Decreased renal potassium excretion. Renal failure is the most common cause of hyperkalemia, both in this category and including all causes of hyperkalemia.

Pseudohyperkalemia. Dehydration can produce apparently high-normal or mildly elevated electrolyte values. Artifactual hemolysis of blood specimens may occur, which results in release of potassium from damaged RBCs, and the laboratory may not always mention that visible hemolysis was present. In one series of patients with hyperkalemia, 20% were found to be due to a hemolyzed specimen, and an additional 9% were eventually thought to be due to some technical error. Rarely, mild hyperkalemia may appear with very marked elevation of platelets.

Exogenous potassium intake. Examples include excessive oral potassium supplements or parenteral therapy that either is intended to supplement potassium (e.g., potassium chloride) or contains medications (e.g., some forms of penicillin) that are supplied as a potassium salt or in a potassium-rich vehicle. Some over-the-countersalt substitutes contain a considerable amount of potassium.

Endogenous potassium sources. Potassium can be liberated from tissue cells in muscle crush injuries, burns, and therapy of various malignancies (including the tumor lysis syndrome), or released from RBCs in severe hemolytic anemias. In some cases where liberated potassium reaches hyperkalemic levels, there may be a superimposed element of decreased renal function.

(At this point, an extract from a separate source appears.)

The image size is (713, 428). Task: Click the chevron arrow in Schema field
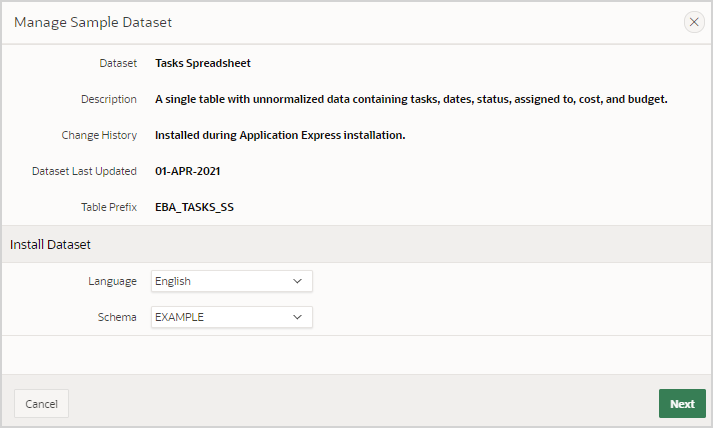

Endocrinologic syndromes. As noted previously, hyperkalemia may be produced by dehydration in diabetic ketoacidosis. Hyperkalemia is found in about 50% of patients with Addison’s disease. In one series, hyporeninemic hypoaldosteronism was found in 10% of patients with hyperkalemia. Decreased renal excretion of potassium is present in most endocrinologic syndromes associated with hyperkalemia, with the exception of diabetic acidosis.

Drug-induced hyperkalemia. Some medications supply exogenous potassium, as noted previously. A few, including beta-adrenergic blockers such as propranolol and pindolol, digoxin overdose, certain anesthetic agents at risk for the malignant hyperthermia syndrome such as succinylcholine, therapy with or diagnostic infusion of the amino acid arginine, hyperosmotic glucose solution, or insulin, affect potassium shifts between intracellular and extracellular location. In the case of insulin, deficiency rather than excess would predispose toward hyperkalemia. Most other medications that are associated with increase in serum potassium produce decreased renal excretion of potassium. These include certain potassium-sparing diuretics such as spronolactone and triamterene; several nonsteroidal anti-inflammatory agents such as indomethacin and ibuprofen; angiotensin-converting enzyme inhibitors such as captopril; heparin therapy, including low-dose protocols; and cyclosporine immunosuppressant therapy.